- _ZIELE_
**A)** Wo stand Daniel laut dem Text über Daniels zweite Vision, als er sich umschaute und den Schafbock entdeckte?
**B)** Schreib aus dem Text über Daniels zweite Vision alles von „Daniels zweite Vision“ bis hinunter zu „wurde immer mächtiger.“ genau ab.
**C)** Schreib den Text über Daniels zweite Vision vom Schafbock und Ziegenbock ab der Stelle weiter, an der er aufhört.

----- TEXTAUSZUG

Daniels zweite Vision vom Schafbock und Ziegenbock

Im 3. Regierungsjahr von König Belsazar hatte ich, Daniel, eine zweite Vision: Dabei sah ich mich selbst in der königlichen Residenz Susa in der Provinz Elam. Ich stand am Ulai-Kanal, und als ich mich umschaute, entdeckte ich am Ufer einen Schafbock. Er hatte zwei lange Hörner; das eine war größer als das andere, obwohl es erst später gewachsen war. Ich sah, wie der Schafbock mit seinen Hörnern nach Westen, Norden und Süden Stöße austeilte. Kein Tier konnte sich ihm widersetzen, und wenn er eines in seiner Gewalt hatte, konnte niemand mehr helfen. Er tat, was er wollte, und wurde immer mächtiger.

----------
----- GEGEBENES MATERIAL

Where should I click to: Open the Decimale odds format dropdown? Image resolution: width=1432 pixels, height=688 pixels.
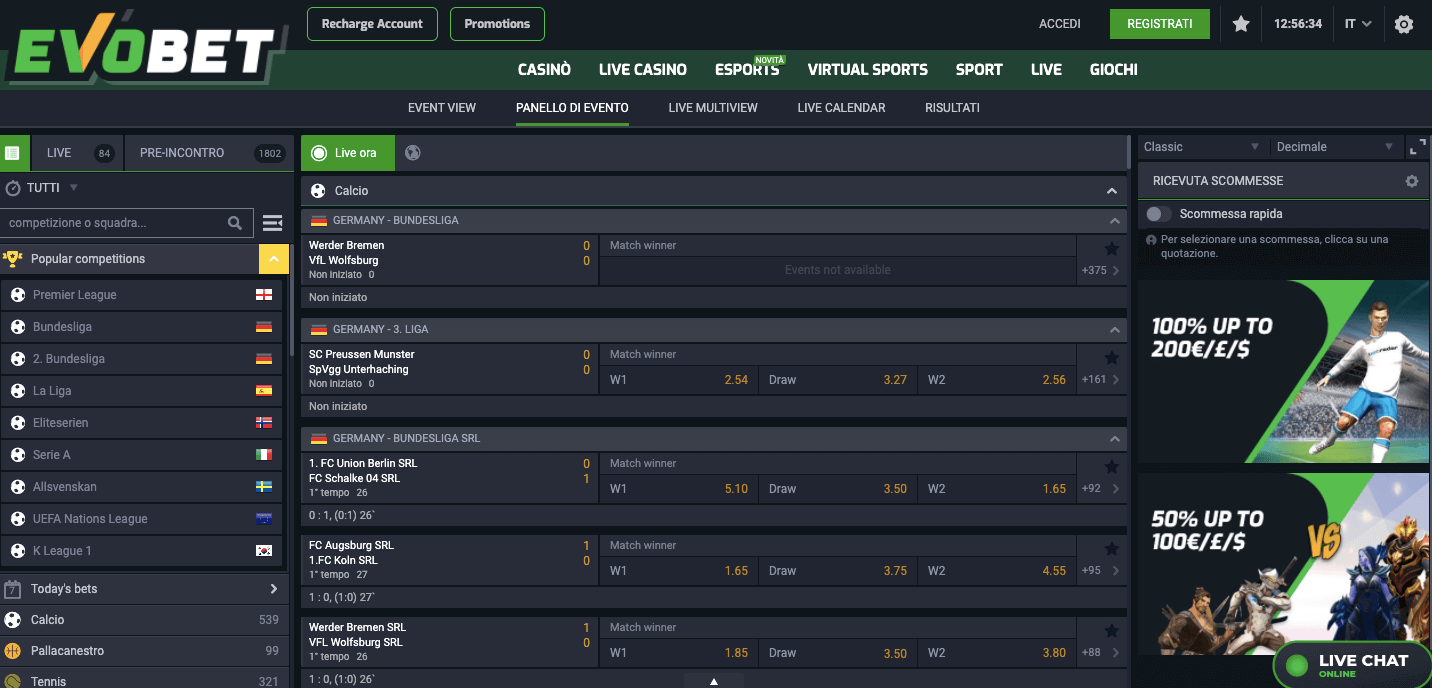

----------

- _ERGEBNISSE_
**A)** Am Ulai-Kanal.

**B)**
Daniels zweite Vision vom Schafbock und Ziegenbock

Im 3. Regierungsjahr von König Belsazar hatte ich, Daniel, eine zweite Vision: Dabei sah ich mich selbst in der königlichen Residenz Susa in der Provinz Elam. Ich stand am Ulai-Kanal, und als ich mich umschaute, entdeckte ich am Ufer einen Schafbock. Er hatte zwei lange Hörner; das eine war größer als das andere, obwohl es erst später gewachsen war. Ich sah, wie der Schafbock mit seinen Hörnern nach Westen, Norden und Süden Stöße austeilte. Kein Tier konnte sich ihm widersetzen, und wenn er eines in seiner Gewalt hatte, konnte niemand mehr helfen. Er tat, was er wollte, und wurde immer mächtiger.

**C)**
Während ich noch darüber nachdachte, was dies zu bedeuten hatte, kam plötzlich ein Ziegenbock vom Westen her über die ganze Erde. Er lief so schnell, dass er kaum den Boden berührte. Zwischen den Augen hatte er ein auffällig starkes Horn. Als er bei dem Schafbock angelangt war, den ich am Kanal gesehen hatte, stürzte er sich mit voller Wucht auf ihn und griff ihn an. Die zwei kämpften erbittert, bis der Ziegenbock seinem Feind beide Hörner abbrach. Der Schafbock hatte keine Kraft mehr, sich zu wehren, er wurde zu Boden geworfen und zertrampelt. Niemand kam ihm zu Hilfe.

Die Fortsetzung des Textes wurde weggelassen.